**INSTRUCTIONS TO FOLLOW:** Print the data exactly as it appears, keeping every word.

···

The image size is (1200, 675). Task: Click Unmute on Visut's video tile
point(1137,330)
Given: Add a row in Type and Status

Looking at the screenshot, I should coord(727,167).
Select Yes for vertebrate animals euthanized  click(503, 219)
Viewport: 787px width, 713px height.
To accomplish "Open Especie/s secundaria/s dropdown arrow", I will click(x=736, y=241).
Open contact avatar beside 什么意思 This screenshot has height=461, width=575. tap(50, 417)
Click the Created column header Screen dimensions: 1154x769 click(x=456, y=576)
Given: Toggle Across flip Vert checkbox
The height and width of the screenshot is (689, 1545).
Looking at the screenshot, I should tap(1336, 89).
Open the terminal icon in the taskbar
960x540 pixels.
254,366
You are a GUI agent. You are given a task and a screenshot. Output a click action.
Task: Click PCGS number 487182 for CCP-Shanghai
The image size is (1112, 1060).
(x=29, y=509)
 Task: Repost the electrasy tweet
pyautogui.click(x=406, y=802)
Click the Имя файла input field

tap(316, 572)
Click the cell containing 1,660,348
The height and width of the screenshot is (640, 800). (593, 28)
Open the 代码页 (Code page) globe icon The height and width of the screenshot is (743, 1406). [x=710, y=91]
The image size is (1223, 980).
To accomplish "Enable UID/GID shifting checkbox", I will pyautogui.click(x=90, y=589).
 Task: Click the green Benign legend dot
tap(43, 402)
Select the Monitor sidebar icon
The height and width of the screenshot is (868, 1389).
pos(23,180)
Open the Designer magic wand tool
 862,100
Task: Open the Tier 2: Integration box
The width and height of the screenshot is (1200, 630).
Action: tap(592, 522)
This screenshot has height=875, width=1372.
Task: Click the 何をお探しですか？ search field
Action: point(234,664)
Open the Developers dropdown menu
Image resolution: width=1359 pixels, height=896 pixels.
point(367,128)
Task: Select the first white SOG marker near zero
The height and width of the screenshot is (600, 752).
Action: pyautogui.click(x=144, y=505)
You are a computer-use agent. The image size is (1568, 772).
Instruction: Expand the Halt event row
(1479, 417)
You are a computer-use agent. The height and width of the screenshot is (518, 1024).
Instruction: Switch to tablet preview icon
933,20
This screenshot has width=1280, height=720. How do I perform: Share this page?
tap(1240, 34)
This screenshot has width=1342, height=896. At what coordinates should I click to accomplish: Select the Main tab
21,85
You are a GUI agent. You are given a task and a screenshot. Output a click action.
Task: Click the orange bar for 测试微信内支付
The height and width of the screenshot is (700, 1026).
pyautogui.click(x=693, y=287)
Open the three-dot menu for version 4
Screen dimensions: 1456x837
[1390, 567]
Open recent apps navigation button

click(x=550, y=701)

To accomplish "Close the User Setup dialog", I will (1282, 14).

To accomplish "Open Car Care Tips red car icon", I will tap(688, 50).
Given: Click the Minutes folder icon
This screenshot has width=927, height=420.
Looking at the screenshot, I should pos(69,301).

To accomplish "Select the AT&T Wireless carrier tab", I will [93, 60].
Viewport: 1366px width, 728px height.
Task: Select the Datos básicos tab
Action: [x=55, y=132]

···

**WRITTEN RESPONSE:**
The image size is (1200, 675). Task: Click Unmute on Visut's video tile
point(1137,330)
Given: Add a row in Type and Status

Looking at the screenshot, I should coord(727,167).
Select Yes for vertebrate animals euthanized  click(503, 219)
Viewport: 787px width, 713px height.
To accomplish "Open Especie/s secundaria/s dropdown arrow", I will click(x=736, y=241).
Open contact avatar beside 什么意思 This screenshot has height=461, width=575. tap(50, 417)
Click the Created column header Screen dimensions: 1154x769 click(x=456, y=576)
Given: Toggle Across flip Vert checkbox
The height and width of the screenshot is (689, 1545).
Looking at the screenshot, I should tap(1336, 89).
Open the terminal icon in the taskbar
960x540 pixels.
254,366
You are a GUI agent. You are given a task and a screenshot. Output a click action.
Task: Click PCGS number 487182 for CCP-Shanghai
The image size is (1112, 1060).
(x=29, y=509)
 Task: Repost the electrasy tweet
pyautogui.click(x=406, y=802)
Click the Имя файла input field

tap(316, 572)
Click the cell containing 1,660,348
The height and width of the screenshot is (640, 800). (593, 28)
Open the 代码页 (Code page) globe icon The height and width of the screenshot is (743, 1406). [x=710, y=91]
The image size is (1223, 980).
To accomplish "Enable UID/GID shifting checkbox", I will pyautogui.click(x=90, y=589).
 Task: Click the green Benign legend dot
tap(43, 402)
Select the Monitor sidebar icon
The height and width of the screenshot is (868, 1389).
pos(23,180)
Open the Designer magic wand tool
 862,100
Task: Open the Tier 2: Integration box
The width and height of the screenshot is (1200, 630).
Action: tap(592, 522)
This screenshot has height=875, width=1372.
Task: Click the 何をお探しですか？ search field
Action: point(234,664)
Open the Developers dropdown menu
Image resolution: width=1359 pixels, height=896 pixels.
point(367,128)
Task: Select the first white SOG marker near zero
The height and width of the screenshot is (600, 752).
Action: pyautogui.click(x=144, y=505)
You are a computer-use agent. The image size is (1568, 772).
Instruction: Expand the Halt event row
(1479, 417)
You are a computer-use agent. The height and width of the screenshot is (518, 1024).
Instruction: Switch to tablet preview icon
933,20
This screenshot has width=1280, height=720. How do I perform: Share this page?
tap(1240, 34)
This screenshot has width=1342, height=896. At what coordinates should I click to accomplish: Select the Main tab
21,85
You are a GUI agent. You are given a task and a screenshot. Output a click action.
Task: Click the orange bar for 测试微信内支付
The height and width of the screenshot is (700, 1026).
pyautogui.click(x=693, y=287)
Open the three-dot menu for version 4
Screen dimensions: 1456x837
[1390, 567]
Open recent apps navigation button

click(x=550, y=701)

To accomplish "Close the User Setup dialog", I will (1282, 14).

To accomplish "Open Car Care Tips red car icon", I will tap(688, 50).
Given: Click the Minutes folder icon
This screenshot has width=927, height=420.
Looking at the screenshot, I should pos(69,301).

To accomplish "Select the AT&T Wireless carrier tab", I will [93, 60].
Viewport: 1366px width, 728px height.
Task: Select the Datos básicos tab
Action: [x=55, y=132]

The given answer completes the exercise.